Jesse: "Ich glaube es ist passender, wenn man von Dance Musik spricht. Denn der Unterschied zwischen verschiedenen Typen elektronischer Musik sind das Tempo und die Rhythmusmuster. Im Endeffekt sind es immer Menschen, die den Beat programmieren. Es ist wirklich witzig. Als Al und ich darüber gesprochen haben, was wir neues machen könnten, ging es immer darum, welches Rhythmusmuster wir verwenden wollen. Und für dieses Album war es die Bassdrum geradtaktig laufen zu lassen."
Zeitlosigkeit auf Anschlag
Der R'n'B und Rap Einfluss lässt sich sehr leicht an den GastvocalistInnen festmachen. Und das "Konzept" des straighten Beats wird auch konsequent vom ersten bis zum letzten digitalen Schlag umgesetzt. Aber genau daran krankt auch "Fist Of God", wenn man es als Album betrachtet. Von der ersten Minute an sind alle Regler auf Anschlag und durch das Ineinandermischen der Tracks gönnen MSTRKRFT uns bis zum poppigen "Heartbreak" keine Ruhepause, sondern fetzen uns ihren knatzenden Dancesound um die Ohren. Die restliche halbe Stunde der Platte geht es in gleicher Intensität weiter, wobei die fast ausschließlich analog generierten Sounds in bandähnlicher Manier aufgenommen worden sind. So wie man vor dreißig Jahren ein Album aufgenommen hat, meint Al-P.

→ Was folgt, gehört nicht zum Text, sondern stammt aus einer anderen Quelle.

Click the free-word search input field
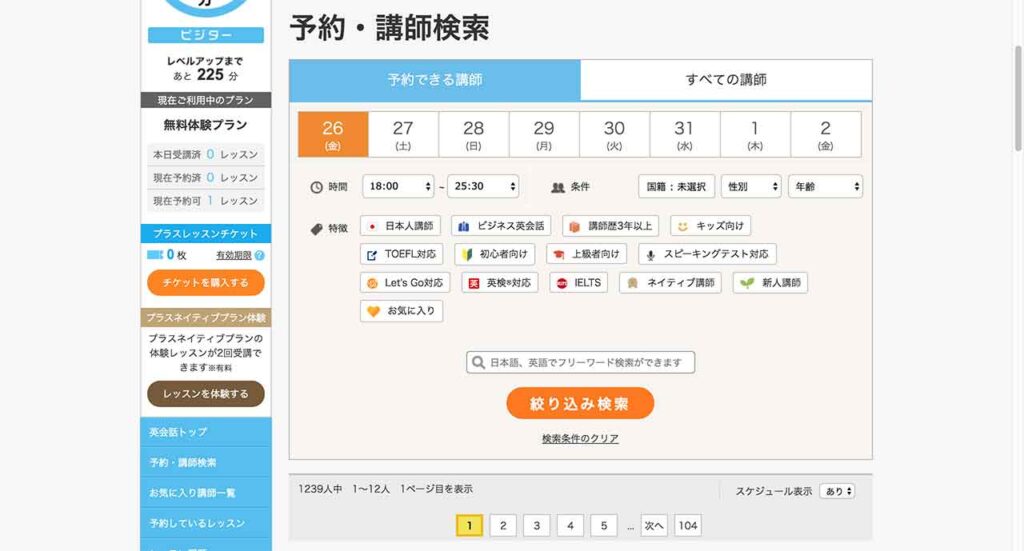This screenshot has width=1024, height=551. pyautogui.click(x=580, y=362)
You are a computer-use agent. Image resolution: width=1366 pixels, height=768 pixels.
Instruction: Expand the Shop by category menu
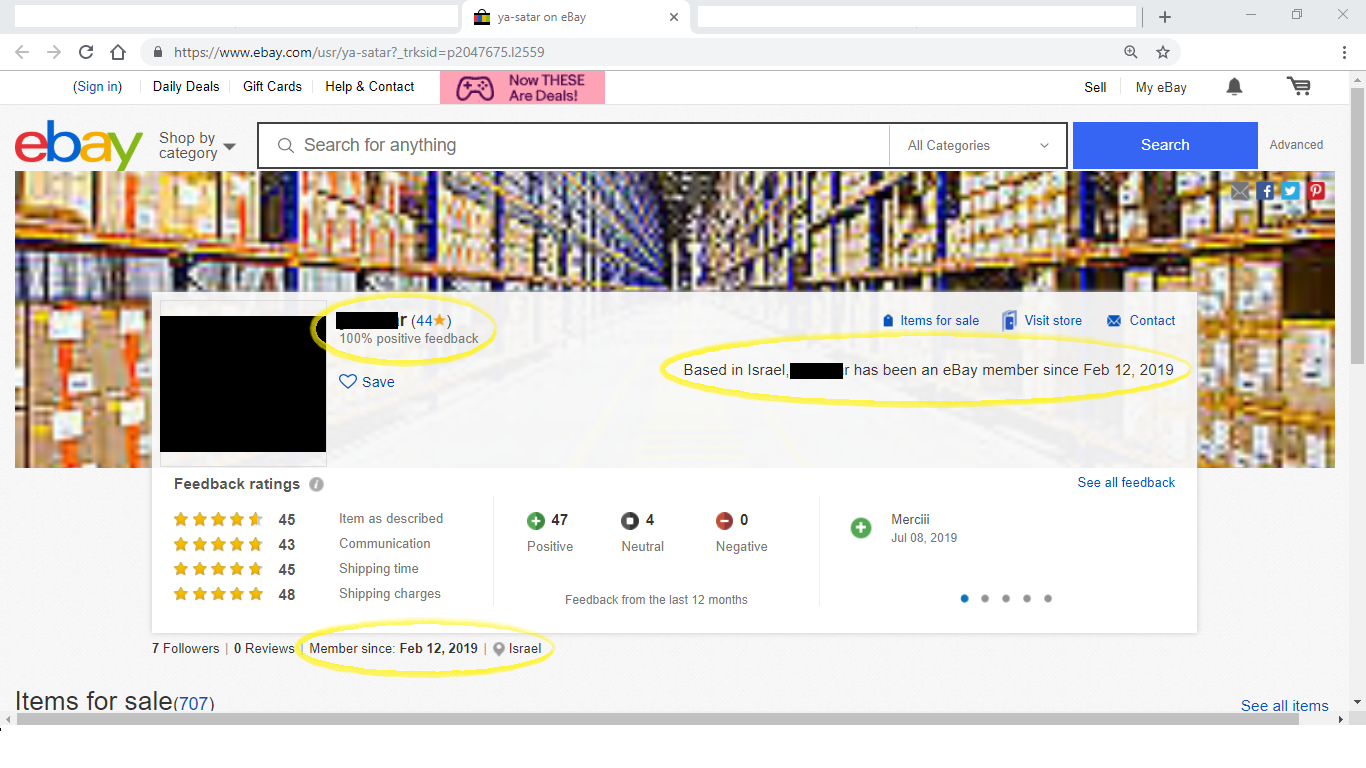[x=197, y=146]
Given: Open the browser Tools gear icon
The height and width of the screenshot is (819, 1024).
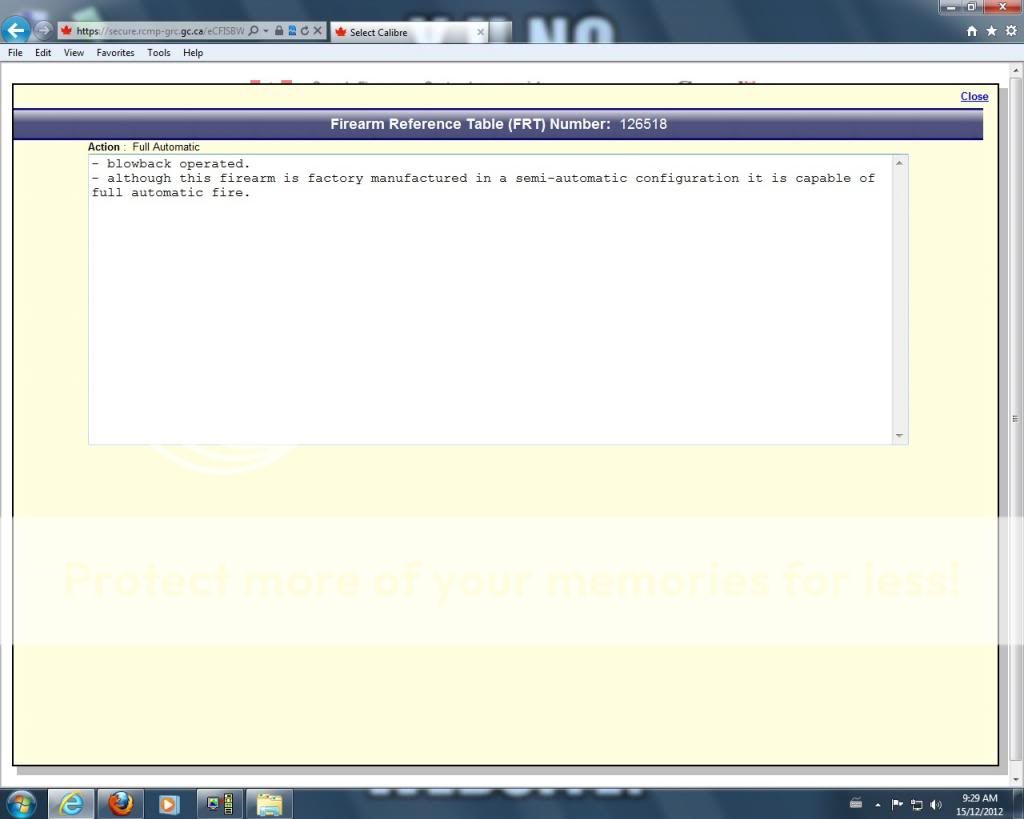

Florent Brunel / www. florentbrunel. com
Dieser Live-Effekt funktioniert genau dann perfekt, wenn in einem DJ-Set plötzlich die Sägezahnbässe und übersteuerten Beats hinein krachen, sich das soulige Timbre der Gaststimmen über die schrillen Synthies legt und die Faust des "Rave-Gottes" auf den Tanzboden niedersaust. Für solche Momente haben MSTRKRFT elf starke Soundgewitter in der Tasche, die sie ungebremst über die tanzwütige Masse hereinbrechen lassen können. Wer knappe vierzig Minuten lang die Beats auf sich herab prasseln lässt, der wird zwar vielleicht nicht bis auf die Knochen nass, die Nervenbahnen könnten dann allerdings schon blank liegen.